### WHAT THE TASK REQUIRES
Filter the entries and keep only the lines where the string "Powered" appears.

### RECORDS FOR THE EXERCISE
* * *

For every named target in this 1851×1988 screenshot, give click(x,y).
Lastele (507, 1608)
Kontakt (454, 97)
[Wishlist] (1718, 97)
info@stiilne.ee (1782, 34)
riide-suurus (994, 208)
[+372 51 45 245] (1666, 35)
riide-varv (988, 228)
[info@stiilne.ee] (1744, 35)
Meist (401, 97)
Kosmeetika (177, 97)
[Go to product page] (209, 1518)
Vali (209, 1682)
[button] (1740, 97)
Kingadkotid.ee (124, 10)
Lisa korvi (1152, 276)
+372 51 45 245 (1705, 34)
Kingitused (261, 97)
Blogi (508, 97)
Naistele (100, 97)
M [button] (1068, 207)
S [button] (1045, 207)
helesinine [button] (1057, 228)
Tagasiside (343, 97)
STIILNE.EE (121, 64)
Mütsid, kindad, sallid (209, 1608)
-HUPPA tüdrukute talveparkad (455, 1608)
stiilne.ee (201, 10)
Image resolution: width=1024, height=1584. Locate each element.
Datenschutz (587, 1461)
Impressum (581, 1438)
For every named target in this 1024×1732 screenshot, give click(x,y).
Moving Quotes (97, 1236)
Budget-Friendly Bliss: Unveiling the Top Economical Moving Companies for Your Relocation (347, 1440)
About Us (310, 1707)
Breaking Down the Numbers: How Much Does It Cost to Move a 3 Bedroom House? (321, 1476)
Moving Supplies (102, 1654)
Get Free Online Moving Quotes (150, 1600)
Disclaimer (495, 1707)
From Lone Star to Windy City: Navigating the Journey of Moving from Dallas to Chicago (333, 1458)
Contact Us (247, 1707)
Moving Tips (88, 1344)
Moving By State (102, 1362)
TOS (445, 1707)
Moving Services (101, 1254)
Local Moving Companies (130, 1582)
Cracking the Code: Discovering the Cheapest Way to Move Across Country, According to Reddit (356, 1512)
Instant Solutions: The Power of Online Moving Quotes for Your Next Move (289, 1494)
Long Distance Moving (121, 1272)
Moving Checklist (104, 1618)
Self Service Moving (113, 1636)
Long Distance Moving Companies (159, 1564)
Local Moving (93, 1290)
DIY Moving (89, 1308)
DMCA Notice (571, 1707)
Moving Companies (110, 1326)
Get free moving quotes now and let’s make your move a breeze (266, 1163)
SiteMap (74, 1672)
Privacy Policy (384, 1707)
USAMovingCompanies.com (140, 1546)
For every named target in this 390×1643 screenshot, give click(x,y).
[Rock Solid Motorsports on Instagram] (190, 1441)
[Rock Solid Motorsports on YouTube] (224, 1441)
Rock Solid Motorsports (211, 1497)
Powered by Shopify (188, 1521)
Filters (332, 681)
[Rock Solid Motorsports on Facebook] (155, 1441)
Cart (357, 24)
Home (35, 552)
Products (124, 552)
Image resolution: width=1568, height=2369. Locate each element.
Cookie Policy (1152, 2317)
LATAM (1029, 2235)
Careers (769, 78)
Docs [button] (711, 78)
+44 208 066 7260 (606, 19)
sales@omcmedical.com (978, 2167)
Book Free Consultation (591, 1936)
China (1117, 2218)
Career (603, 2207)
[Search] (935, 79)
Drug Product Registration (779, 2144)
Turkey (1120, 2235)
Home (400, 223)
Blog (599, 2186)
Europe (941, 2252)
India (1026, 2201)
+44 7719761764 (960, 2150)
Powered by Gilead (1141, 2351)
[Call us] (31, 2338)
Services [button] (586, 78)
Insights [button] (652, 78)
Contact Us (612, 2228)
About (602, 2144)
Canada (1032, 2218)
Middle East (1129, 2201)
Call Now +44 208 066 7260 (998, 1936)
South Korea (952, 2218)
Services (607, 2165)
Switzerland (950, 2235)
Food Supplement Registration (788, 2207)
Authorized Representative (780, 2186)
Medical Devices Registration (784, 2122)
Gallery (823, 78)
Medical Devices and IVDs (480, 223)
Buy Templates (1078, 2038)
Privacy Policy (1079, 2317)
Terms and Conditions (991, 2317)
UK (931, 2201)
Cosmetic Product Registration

* * *

### SOLUTION BELOW
Powered by Shopify (188, 1521)
Powered by Gilead (1141, 2351)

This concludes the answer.